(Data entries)
§
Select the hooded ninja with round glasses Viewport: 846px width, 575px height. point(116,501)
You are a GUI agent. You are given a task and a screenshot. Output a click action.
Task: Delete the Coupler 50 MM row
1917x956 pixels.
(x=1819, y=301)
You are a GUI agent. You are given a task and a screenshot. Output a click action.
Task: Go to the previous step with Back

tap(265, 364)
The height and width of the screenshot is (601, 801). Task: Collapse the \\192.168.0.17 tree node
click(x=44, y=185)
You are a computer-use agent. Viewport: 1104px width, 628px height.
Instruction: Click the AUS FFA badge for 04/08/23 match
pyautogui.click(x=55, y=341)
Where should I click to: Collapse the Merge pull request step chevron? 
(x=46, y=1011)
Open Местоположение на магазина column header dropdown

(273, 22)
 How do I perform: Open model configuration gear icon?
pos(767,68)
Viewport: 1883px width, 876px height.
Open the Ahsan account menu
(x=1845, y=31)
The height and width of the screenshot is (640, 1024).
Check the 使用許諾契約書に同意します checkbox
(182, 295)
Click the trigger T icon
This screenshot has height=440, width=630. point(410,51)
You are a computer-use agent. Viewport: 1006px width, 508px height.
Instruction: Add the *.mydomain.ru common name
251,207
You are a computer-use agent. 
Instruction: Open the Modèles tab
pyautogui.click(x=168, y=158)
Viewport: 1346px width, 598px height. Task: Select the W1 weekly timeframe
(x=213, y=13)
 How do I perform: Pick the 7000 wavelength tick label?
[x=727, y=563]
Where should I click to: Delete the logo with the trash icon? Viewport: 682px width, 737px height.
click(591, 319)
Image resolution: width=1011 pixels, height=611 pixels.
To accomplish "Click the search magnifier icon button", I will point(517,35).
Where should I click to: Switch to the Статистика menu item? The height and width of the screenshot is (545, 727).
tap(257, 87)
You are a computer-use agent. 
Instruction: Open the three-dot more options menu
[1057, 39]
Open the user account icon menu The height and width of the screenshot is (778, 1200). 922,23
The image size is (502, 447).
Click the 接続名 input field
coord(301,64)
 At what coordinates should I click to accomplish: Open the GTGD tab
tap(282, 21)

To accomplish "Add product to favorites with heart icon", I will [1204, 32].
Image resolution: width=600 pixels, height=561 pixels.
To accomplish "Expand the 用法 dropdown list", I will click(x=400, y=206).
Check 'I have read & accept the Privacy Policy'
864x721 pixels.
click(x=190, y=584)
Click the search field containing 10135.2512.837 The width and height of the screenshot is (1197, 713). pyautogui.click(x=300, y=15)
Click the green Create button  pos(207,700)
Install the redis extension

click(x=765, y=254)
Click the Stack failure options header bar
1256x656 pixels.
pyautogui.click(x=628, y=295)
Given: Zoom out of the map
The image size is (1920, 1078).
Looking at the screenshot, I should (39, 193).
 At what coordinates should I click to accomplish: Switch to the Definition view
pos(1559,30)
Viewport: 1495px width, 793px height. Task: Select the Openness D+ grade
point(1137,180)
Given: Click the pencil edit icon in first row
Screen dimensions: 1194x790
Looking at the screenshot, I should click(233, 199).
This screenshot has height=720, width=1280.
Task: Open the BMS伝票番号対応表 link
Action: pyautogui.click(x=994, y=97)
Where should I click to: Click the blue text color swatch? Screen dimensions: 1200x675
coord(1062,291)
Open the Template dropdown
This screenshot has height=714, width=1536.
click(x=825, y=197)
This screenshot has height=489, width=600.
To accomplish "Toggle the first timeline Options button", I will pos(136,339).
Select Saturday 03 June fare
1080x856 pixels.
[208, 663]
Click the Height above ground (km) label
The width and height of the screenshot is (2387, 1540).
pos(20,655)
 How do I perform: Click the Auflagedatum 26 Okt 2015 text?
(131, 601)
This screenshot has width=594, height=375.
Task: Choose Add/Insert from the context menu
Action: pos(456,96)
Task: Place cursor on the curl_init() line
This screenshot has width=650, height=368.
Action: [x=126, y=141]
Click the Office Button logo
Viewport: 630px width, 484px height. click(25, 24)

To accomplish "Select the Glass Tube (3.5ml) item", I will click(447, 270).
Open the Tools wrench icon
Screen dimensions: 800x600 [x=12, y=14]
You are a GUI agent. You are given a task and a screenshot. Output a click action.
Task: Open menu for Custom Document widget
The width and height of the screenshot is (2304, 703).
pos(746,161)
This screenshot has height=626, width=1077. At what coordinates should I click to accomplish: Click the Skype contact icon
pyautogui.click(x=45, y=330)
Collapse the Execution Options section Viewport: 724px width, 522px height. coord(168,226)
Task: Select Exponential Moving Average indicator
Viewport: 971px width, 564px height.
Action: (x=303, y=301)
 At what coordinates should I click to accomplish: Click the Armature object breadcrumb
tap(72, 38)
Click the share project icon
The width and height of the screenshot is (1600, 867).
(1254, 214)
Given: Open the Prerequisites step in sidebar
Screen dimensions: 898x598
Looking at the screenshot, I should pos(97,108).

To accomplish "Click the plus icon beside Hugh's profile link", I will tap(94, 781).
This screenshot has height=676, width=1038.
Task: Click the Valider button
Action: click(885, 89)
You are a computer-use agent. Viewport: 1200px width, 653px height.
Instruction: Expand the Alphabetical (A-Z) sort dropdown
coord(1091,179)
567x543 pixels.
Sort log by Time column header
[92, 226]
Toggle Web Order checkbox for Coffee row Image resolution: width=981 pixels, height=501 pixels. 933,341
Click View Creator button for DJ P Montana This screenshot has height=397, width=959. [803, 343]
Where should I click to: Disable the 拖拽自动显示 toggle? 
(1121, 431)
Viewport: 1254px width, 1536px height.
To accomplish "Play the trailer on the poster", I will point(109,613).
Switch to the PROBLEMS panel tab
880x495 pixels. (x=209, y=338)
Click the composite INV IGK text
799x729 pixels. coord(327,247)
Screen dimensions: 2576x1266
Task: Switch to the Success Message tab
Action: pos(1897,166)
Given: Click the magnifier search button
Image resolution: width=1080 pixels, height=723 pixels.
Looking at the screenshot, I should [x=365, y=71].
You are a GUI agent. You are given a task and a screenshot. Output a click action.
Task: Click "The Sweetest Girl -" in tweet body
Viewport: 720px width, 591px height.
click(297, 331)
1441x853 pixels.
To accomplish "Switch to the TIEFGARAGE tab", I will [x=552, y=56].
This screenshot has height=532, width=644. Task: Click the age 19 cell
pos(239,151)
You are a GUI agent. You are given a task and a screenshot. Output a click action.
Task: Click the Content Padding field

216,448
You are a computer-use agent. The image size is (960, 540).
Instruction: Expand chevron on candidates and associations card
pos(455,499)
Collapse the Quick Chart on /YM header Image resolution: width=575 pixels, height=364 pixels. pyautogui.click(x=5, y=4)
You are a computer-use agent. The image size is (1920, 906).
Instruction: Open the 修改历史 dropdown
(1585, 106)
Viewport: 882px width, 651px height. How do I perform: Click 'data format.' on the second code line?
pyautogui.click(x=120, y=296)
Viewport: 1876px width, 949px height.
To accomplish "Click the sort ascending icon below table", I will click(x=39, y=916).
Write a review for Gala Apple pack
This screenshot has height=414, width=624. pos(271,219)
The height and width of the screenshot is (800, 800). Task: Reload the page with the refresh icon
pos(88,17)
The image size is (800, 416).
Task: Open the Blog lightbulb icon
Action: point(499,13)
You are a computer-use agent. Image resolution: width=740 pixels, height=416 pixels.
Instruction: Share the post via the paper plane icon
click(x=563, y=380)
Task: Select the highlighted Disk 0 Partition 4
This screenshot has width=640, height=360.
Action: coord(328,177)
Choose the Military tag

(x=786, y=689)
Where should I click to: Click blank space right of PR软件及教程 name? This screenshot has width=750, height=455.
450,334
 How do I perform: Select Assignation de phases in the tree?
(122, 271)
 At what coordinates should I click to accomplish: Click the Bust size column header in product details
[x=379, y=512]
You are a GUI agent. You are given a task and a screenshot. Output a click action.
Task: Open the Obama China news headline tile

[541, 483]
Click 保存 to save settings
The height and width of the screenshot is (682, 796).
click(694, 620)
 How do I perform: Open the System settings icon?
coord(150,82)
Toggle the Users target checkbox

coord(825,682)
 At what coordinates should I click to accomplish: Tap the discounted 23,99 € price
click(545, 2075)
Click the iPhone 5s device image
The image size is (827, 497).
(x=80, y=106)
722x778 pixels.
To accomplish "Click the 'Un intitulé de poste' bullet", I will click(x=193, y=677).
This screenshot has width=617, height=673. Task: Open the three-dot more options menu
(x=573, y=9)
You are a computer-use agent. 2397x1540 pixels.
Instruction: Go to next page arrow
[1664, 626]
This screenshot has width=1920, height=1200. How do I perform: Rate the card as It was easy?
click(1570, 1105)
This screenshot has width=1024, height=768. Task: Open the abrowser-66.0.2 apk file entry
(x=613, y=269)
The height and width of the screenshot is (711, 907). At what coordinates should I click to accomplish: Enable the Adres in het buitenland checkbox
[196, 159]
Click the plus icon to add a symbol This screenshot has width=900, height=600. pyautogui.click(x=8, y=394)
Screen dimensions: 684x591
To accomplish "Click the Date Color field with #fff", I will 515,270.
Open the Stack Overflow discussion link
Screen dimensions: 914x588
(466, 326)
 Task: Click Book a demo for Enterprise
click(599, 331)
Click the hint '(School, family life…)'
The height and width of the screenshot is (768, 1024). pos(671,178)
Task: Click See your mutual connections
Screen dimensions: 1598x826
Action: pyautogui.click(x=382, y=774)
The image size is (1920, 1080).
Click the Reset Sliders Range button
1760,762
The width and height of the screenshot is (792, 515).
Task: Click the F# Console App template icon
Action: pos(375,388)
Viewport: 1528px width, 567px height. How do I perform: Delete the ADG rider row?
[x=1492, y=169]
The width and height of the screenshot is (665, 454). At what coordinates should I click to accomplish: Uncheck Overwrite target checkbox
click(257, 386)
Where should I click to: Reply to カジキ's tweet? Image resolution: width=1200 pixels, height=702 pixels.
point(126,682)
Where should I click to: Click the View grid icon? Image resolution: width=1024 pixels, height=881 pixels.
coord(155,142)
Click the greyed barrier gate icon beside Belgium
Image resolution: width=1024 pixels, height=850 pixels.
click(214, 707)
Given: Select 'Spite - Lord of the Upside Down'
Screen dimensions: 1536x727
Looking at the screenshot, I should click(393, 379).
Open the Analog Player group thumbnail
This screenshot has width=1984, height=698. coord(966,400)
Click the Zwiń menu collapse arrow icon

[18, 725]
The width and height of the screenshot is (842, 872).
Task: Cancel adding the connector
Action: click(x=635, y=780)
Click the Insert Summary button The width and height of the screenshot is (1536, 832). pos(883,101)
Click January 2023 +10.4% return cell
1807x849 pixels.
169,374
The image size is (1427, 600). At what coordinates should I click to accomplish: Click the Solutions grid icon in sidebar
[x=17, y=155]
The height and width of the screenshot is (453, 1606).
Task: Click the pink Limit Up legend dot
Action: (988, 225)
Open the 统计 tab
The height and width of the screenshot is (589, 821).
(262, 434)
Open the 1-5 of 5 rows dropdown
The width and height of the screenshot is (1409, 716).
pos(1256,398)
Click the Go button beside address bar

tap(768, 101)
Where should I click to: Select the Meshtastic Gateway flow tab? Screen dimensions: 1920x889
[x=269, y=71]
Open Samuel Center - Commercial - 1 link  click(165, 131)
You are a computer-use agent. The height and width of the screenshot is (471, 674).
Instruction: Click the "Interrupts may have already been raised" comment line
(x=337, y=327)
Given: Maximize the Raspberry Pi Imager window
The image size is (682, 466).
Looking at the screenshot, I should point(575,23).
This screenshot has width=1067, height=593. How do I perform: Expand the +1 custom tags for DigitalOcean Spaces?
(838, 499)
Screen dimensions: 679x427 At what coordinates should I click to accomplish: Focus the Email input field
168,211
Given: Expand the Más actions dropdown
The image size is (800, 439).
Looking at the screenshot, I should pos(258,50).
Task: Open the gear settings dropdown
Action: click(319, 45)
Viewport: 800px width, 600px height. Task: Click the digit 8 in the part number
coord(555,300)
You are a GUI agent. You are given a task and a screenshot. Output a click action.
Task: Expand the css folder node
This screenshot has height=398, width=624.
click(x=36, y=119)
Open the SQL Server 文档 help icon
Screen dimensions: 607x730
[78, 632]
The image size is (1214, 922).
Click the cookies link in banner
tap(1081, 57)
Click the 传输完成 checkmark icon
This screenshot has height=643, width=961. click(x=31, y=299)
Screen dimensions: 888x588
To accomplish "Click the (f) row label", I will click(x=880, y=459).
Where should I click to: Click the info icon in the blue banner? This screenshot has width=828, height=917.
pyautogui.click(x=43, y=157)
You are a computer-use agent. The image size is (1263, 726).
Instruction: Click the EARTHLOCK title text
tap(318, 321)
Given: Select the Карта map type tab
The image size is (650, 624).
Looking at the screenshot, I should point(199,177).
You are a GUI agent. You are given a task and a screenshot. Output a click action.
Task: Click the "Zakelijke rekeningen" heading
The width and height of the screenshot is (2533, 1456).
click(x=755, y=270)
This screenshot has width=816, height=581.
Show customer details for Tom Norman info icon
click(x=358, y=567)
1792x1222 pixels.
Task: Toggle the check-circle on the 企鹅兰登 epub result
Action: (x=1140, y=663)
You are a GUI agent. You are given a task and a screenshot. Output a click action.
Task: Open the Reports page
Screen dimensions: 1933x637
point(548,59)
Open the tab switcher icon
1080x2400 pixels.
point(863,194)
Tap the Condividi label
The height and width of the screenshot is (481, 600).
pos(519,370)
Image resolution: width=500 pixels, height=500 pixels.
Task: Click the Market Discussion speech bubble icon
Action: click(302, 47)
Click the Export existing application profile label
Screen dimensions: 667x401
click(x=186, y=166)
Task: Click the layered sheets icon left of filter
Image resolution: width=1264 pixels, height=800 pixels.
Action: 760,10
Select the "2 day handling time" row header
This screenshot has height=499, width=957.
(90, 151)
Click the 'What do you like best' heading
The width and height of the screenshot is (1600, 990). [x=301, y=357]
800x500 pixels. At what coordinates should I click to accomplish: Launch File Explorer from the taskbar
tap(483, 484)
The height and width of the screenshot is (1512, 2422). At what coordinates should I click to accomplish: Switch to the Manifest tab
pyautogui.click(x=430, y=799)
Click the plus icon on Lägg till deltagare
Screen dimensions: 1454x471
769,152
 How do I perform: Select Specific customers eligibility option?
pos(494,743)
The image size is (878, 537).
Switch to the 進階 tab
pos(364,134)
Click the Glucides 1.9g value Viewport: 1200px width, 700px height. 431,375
§
→ **Work request**:
Could you print exactly the lines from the one containing "Screen dimensions: 1454x471" through the last line of the records above?

→ **Response**:
Screen dimensions: 1454x471
769,152
 How do I perform: Select Specific customers eligibility option?
pos(494,743)
The image size is (878, 537).
Switch to the 進階 tab
pos(364,134)
Click the Glucides 1.9g value Viewport: 1200px width, 700px height. 431,375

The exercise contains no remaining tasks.